Column: Hedge fund positioning shifts in expectation of oil price peak – Kemp

LONDON (Reuters) – Hedge funds sold petroleum for the second week running as crude prices topped $65 a barrel, the highest level since before the COVID-19 pandemic.

FILE PHOTO: A petrol station attendant prepares to refuel a car in Rome, Italy, January 4, 2012. REUTERS/Max Rossi

The equivalent of 11 million barrels in petroleum futures and options were sold by hedge funds and other money managers in the week ending March 2, according to records published by regulators and exchanges.

Funds have sold a total of 20 million barrels over the two most recent weeks after purchasing 548 million barrels over the previous 15 weeks since the announcement of successful trials of COVID-19 vaccines in early November.

In the latest week, there were small sales of Brent (-4 million barrels), NYMEX and ICE WTI (-3 million), European gasoil (-5 million) and U.S. gasoline (-2 million), with a small amount of U.S. diesel buying (+3 million).

Prior to sales over the last two weeks, the combined position across all six contracts had reached the 82nd percentile for all weeks since the start of 2013 – a lopsided position that remains little changed.

Bullish long positions outnumbered bearish short ones by a ratio of more than 6:1, the most since the start of 2020 and before that May 2019, though the ratio has since declined to 5.5:1.

With hedge funds already very heavily invested in oil contracts, especially crude, and prices topping pre-pandemic levels, the inflow of fresh buying has slowed gradually in recent weeks.

Some funds are now taking profits on former long positions or initiating new short ones, anticipating a temporary price peak. (tmsnrt.rs/3rsoFik)

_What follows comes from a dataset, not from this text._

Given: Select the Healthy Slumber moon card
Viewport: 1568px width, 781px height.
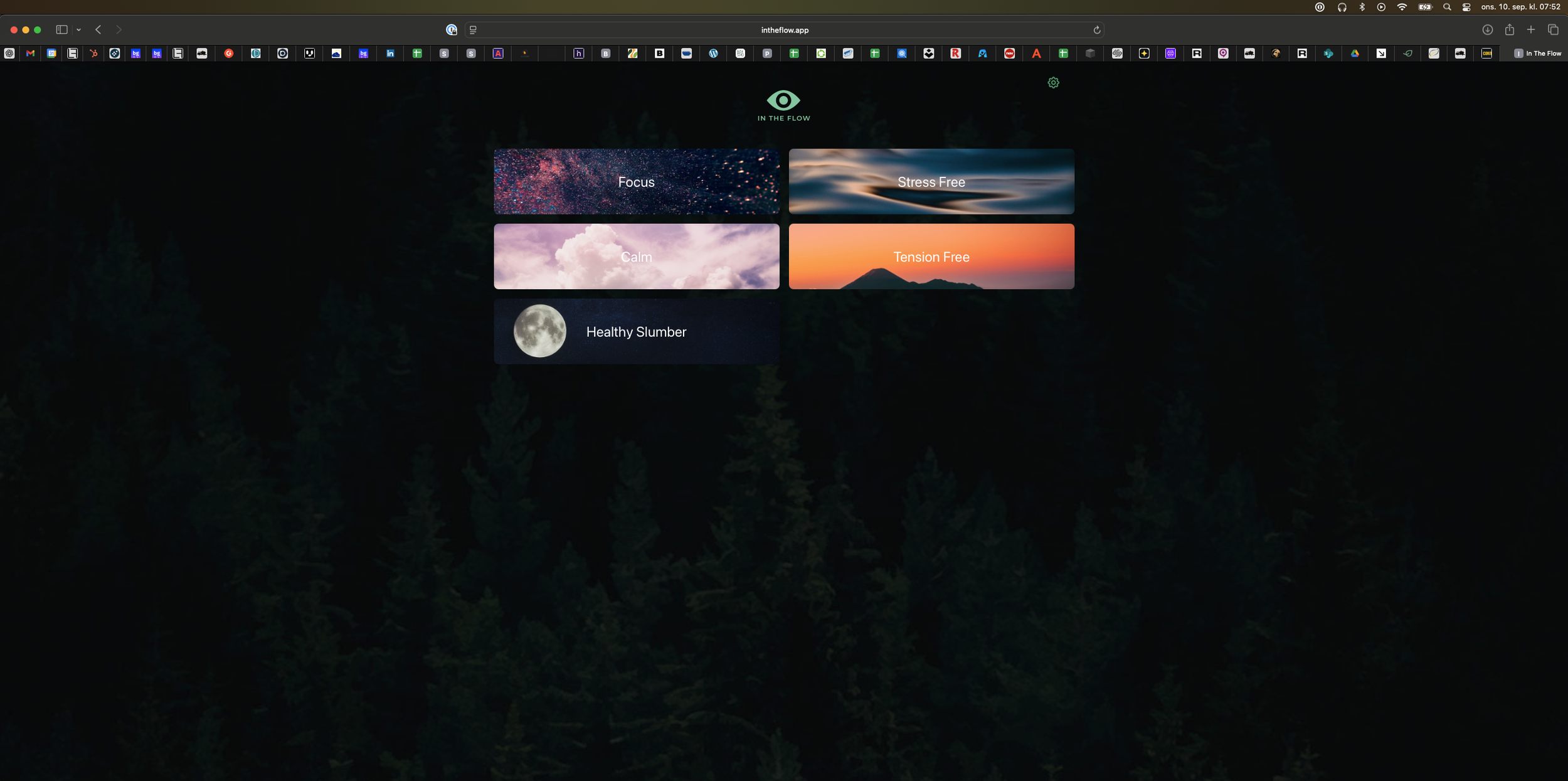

The heaviest selling has occurred in U.S. gasoline, where funds have sold the equivalent of 31 million barrels since the end of January, reducing their total position from 86 million to 55 million barrels.

Bullish gasoline long positions now outnumber bearish short ones by a little more than 3:1, down from almost 10:1 in the middle of January.

Strong recovery and growth in global consumption of distillates is expected to drive an upturn in refinery processing rates and result in surplus gasoline production as a co-product.